=== Data provided ===

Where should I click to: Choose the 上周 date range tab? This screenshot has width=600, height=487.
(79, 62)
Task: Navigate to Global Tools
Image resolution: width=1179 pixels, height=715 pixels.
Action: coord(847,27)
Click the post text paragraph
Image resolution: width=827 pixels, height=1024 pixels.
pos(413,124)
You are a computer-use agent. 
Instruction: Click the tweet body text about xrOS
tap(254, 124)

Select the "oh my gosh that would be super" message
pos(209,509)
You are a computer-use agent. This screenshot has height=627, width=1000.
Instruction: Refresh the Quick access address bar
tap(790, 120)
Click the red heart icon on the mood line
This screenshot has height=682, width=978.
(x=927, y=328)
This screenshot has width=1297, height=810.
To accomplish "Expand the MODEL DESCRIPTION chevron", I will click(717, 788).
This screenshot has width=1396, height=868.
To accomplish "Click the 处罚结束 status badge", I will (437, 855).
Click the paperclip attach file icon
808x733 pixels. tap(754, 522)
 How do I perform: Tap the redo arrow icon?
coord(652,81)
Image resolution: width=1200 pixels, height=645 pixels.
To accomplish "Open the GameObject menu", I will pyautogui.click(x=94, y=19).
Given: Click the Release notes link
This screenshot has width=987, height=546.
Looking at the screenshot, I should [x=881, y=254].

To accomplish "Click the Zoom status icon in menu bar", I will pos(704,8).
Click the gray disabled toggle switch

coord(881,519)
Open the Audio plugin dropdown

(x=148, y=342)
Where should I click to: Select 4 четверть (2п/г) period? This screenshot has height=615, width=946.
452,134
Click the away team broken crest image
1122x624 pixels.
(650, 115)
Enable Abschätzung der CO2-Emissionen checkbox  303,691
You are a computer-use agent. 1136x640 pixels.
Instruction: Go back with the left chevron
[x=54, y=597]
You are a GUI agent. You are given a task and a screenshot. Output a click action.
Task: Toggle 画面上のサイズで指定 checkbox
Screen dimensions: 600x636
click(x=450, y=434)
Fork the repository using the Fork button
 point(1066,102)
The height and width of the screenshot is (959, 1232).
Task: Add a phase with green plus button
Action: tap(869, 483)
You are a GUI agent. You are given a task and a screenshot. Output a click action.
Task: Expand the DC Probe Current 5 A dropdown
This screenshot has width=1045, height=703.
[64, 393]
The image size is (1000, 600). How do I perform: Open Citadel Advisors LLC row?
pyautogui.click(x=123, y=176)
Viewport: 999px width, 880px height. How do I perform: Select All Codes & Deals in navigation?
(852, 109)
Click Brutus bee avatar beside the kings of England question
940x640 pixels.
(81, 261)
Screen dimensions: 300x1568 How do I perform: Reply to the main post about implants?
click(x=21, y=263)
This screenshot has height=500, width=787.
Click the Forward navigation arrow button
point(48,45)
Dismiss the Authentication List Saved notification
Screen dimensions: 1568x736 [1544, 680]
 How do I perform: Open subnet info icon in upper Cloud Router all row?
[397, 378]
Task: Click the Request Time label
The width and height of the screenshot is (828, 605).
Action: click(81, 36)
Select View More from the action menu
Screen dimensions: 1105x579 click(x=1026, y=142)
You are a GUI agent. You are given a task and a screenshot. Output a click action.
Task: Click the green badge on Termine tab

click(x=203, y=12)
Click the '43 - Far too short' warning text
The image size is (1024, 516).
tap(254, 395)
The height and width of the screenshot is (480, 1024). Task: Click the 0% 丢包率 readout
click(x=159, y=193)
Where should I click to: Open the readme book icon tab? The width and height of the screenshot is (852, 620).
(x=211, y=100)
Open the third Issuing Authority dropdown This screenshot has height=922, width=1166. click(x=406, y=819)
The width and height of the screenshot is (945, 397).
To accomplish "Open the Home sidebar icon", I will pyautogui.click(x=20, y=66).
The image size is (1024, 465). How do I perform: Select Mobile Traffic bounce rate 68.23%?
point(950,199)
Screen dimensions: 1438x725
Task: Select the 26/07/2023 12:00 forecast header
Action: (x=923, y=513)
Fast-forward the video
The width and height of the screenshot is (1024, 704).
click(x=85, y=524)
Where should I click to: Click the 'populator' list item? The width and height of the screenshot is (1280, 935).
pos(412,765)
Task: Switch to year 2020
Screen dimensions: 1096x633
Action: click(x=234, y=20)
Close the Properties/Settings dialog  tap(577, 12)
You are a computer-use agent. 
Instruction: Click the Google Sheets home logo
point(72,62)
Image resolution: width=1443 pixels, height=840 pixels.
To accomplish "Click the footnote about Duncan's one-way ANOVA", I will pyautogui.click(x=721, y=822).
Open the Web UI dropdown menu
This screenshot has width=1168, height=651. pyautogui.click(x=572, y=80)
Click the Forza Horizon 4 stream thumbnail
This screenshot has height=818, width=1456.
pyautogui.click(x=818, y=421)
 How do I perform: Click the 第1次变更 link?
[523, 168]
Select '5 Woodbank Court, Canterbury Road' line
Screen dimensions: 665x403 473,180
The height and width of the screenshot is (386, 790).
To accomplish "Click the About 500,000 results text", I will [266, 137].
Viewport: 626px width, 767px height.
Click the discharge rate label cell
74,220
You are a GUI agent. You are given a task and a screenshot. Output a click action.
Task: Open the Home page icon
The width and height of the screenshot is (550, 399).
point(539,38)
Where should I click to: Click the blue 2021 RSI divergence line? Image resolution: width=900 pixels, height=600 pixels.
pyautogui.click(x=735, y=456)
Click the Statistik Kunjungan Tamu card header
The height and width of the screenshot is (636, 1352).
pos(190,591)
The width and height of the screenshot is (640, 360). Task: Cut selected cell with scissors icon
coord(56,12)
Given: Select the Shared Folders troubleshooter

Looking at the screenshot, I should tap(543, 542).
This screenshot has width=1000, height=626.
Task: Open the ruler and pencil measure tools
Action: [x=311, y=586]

===

Transcription of all the material must be exact.

▶ **Answer box**
Where should I click to: Choose the 上周 date range tab? This screenshot has width=600, height=487.
(79, 62)
Task: Navigate to Global Tools
Image resolution: width=1179 pixels, height=715 pixels.
Action: coord(847,27)
Click the post text paragraph
Image resolution: width=827 pixels, height=1024 pixels.
pos(413,124)
You are a computer-use agent. 
Instruction: Click the tweet body text about xrOS
tap(254, 124)

Select the "oh my gosh that would be super" message
pos(209,509)
You are a computer-use agent. This screenshot has height=627, width=1000.
Instruction: Refresh the Quick access address bar
tap(790, 120)
Click the red heart icon on the mood line
This screenshot has height=682, width=978.
(x=927, y=328)
This screenshot has width=1297, height=810.
To accomplish "Expand the MODEL DESCRIPTION chevron", I will click(717, 788).
This screenshot has width=1396, height=868.
To accomplish "Click the 处罚结束 status badge", I will (437, 855).
Click the paperclip attach file icon
808x733 pixels. tap(754, 522)
 How do I perform: Tap the redo arrow icon?
coord(652,81)
Image resolution: width=1200 pixels, height=645 pixels.
To accomplish "Open the GameObject menu", I will pyautogui.click(x=94, y=19).
Given: Click the Release notes link
This screenshot has width=987, height=546.
Looking at the screenshot, I should [x=881, y=254].

To accomplish "Click the Zoom status icon in menu bar", I will pos(704,8).
Click the gray disabled toggle switch

coord(881,519)
Open the Audio plugin dropdown

(x=148, y=342)
Where should I click to: Select 4 четверть (2п/г) period? This screenshot has height=615, width=946.
452,134
Click the away team broken crest image
1122x624 pixels.
(650, 115)
Enable Abschätzung der CO2-Emissionen checkbox  303,691
You are a computer-use agent. 1136x640 pixels.
Instruction: Go back with the left chevron
[x=54, y=597]
You are a GUI agent. You are given a task and a screenshot. Output a click action.
Task: Toggle 画面上のサイズで指定 checkbox
Screen dimensions: 600x636
click(x=450, y=434)
Fork the repository using the Fork button
 point(1066,102)
The height and width of the screenshot is (959, 1232).
Task: Add a phase with green plus button
Action: tap(869, 483)
You are a GUI agent. You are given a task and a screenshot. Output a click action.
Task: Expand the DC Probe Current 5 A dropdown
This screenshot has width=1045, height=703.
[64, 393]
The image size is (1000, 600). How do I perform: Open Citadel Advisors LLC row?
pyautogui.click(x=123, y=176)
Viewport: 999px width, 880px height. How do I perform: Select All Codes & Deals in navigation?
(852, 109)
Click Brutus bee avatar beside the kings of England question
940x640 pixels.
(81, 261)
Screen dimensions: 300x1568 How do I perform: Reply to the main post about implants?
click(x=21, y=263)
This screenshot has height=500, width=787.
Click the Forward navigation arrow button
point(48,45)
Dismiss the Authentication List Saved notification
Screen dimensions: 1568x736 [1544, 680]
 How do I perform: Open subnet info icon in upper Cloud Router all row?
[397, 378]
Task: Click the Request Time label
The width and height of the screenshot is (828, 605).
Action: click(81, 36)
Select View More from the action menu
Screen dimensions: 1105x579 click(x=1026, y=142)
You are a GUI agent. You are given a task and a screenshot. Output a click action.
Task: Click the green badge on Termine tab

click(x=203, y=12)
Click the '43 - Far too short' warning text
The image size is (1024, 516).
tap(254, 395)
The height and width of the screenshot is (480, 1024). Task: Click the 0% 丢包率 readout
click(x=159, y=193)
Where should I click to: Open the readme book icon tab? The width and height of the screenshot is (852, 620).
(x=211, y=100)
Open the third Issuing Authority dropdown This screenshot has height=922, width=1166. click(x=406, y=819)
The width and height of the screenshot is (945, 397).
To accomplish "Open the Home sidebar icon", I will pyautogui.click(x=20, y=66).
The image size is (1024, 465). How do I perform: Select Mobile Traffic bounce rate 68.23%?
point(950,199)
Screen dimensions: 1438x725
Task: Select the 26/07/2023 12:00 forecast header
Action: (x=923, y=513)
Fast-forward the video
The width and height of the screenshot is (1024, 704).
click(x=85, y=524)
Where should I click to: Click the 'populator' list item? The width and height of the screenshot is (1280, 935).
pos(412,765)
Task: Switch to year 2020
Screen dimensions: 1096x633
Action: click(x=234, y=20)
Close the Properties/Settings dialog  tap(577, 12)
You are a computer-use agent. 
Instruction: Click the Google Sheets home logo
point(72,62)
Image resolution: width=1443 pixels, height=840 pixels.
To accomplish "Click the footnote about Duncan's one-way ANOVA", I will pyautogui.click(x=721, y=822).
Open the Web UI dropdown menu
This screenshot has width=1168, height=651. pyautogui.click(x=572, y=80)
Click the Forza Horizon 4 stream thumbnail
This screenshot has height=818, width=1456.
pyautogui.click(x=818, y=421)
 How do I perform: Click the 第1次变更 link?
[523, 168]
Select '5 Woodbank Court, Canterbury Road' line
Screen dimensions: 665x403 473,180
The height and width of the screenshot is (386, 790).
To accomplish "Click the About 500,000 results text", I will [266, 137].
Viewport: 626px width, 767px height.
Click the discharge rate label cell
74,220
You are a GUI agent. You are given a task and a screenshot. Output a click action.
Task: Open the Home page icon
The width and height of the screenshot is (550, 399).
point(539,38)
Where should I click to: Click the blue 2021 RSI divergence line? Image resolution: width=900 pixels, height=600 pixels.
pyautogui.click(x=735, y=456)
Click the Statistik Kunjungan Tamu card header
The height and width of the screenshot is (636, 1352).
pos(190,591)
The width and height of the screenshot is (640, 360). Task: Cut selected cell with scissors icon
coord(56,12)
Given: Select the Shared Folders troubleshooter

Looking at the screenshot, I should tap(543, 542).
This screenshot has width=1000, height=626.
Task: Open the ruler and pencil measure tools
Action: [x=311, y=586]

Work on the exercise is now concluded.